The materials I’d drafted were in fairly good shape, although some sections are more note-like than finished prose. I reread everything, making some minor changes but overall I was quite pleased with how the pieces were shaping up. I was struck, again, with how limited the sources are for this period. In the later years, almost everything Foucault said was preserved in some form, and published either in his lifetime or posthumously, and there is extensive commentary. In this earlier period, before he was famous, he was rarely interviewed, lectures were not recorded, many materials were not preserved, and he published little. There are few people still alive who knew him in the 1950s. The archives help enormously, but often it’s a case of patching together the smallest bits of evidence, and weighing up sometimes conflicting sources.

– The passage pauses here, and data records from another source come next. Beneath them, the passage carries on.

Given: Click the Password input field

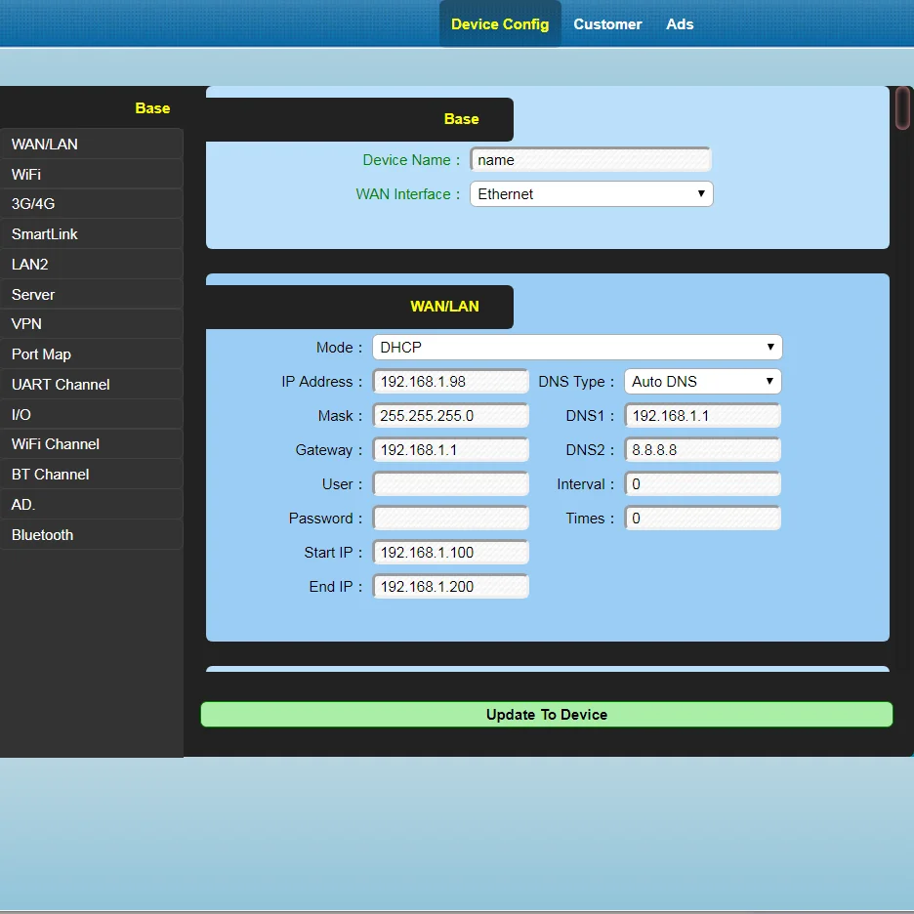Looking at the screenshot, I should [450, 519].
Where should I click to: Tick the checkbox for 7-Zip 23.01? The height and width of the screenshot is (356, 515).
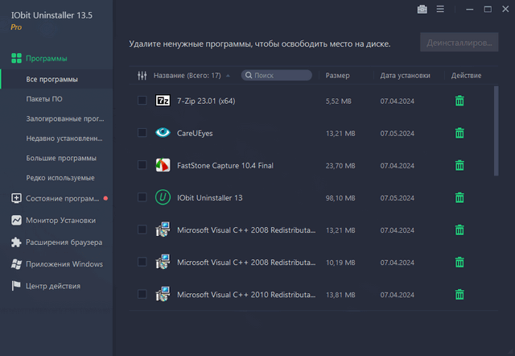pyautogui.click(x=142, y=101)
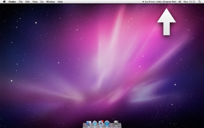Open the File menu

coord(21,2)
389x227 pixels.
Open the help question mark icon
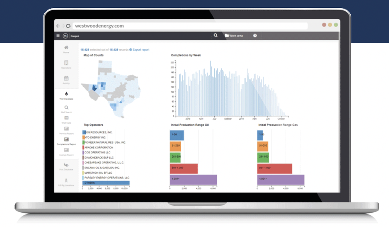click(255, 35)
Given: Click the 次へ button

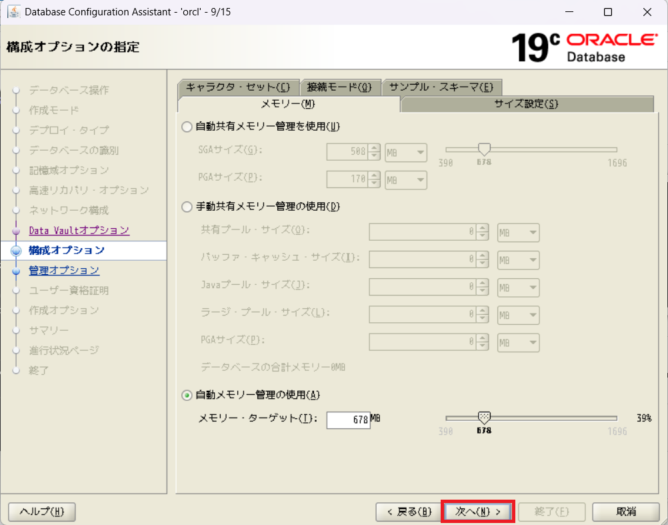Looking at the screenshot, I should [477, 512].
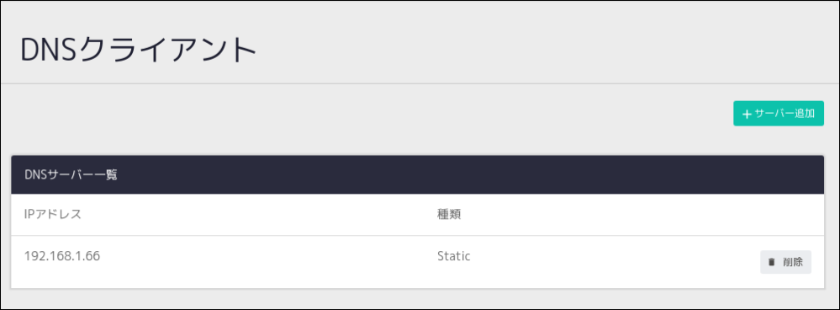Add a new DNS server with サーバー追加
The image size is (840, 310).
779,114
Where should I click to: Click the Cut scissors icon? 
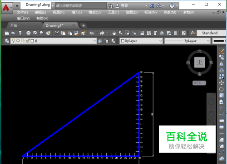[57, 33]
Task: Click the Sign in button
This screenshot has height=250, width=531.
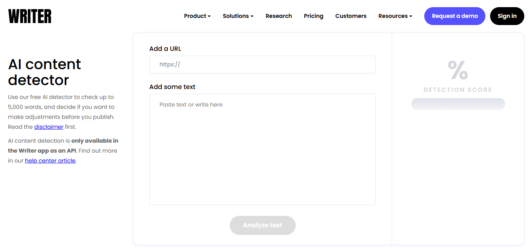Action: click(x=507, y=16)
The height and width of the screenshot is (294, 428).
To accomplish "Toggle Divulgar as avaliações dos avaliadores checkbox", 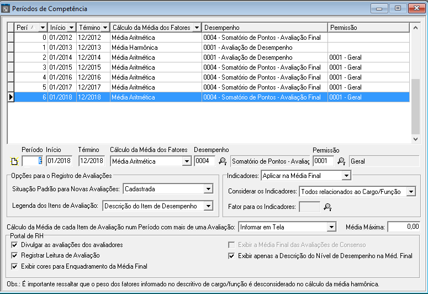I will click(x=14, y=245).
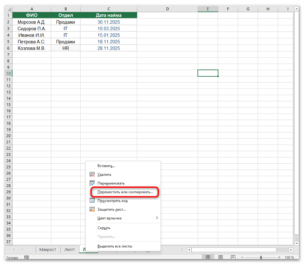304x264 pixels.
Task: Click the sheet tab navigation left arrow
Action: [x=13, y=250]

A lot of time was taken up with some relatively small things. Foucault cites Roland Kuhn quite a bit in the early 1950s, but one I was interested in was not given a page reference. Finding that – in a two-part German article of 90 pages, when my only clue was Foucault’s own translation – took a while. Others were more mechanical – filling in all the references to an interview which had first appeared online, but is now more officially published in a book; chasing up references, including locating libraries that might have the text; double-checking the biographies for details, and so on. I have worked on the dating of the early publications before, which is an issue raised by all the biographers though is generally said to be unresolvable. But newly available material seems to clarify things, and I think I’ve constructed a plausible timeline, though this, as much else, is provisional.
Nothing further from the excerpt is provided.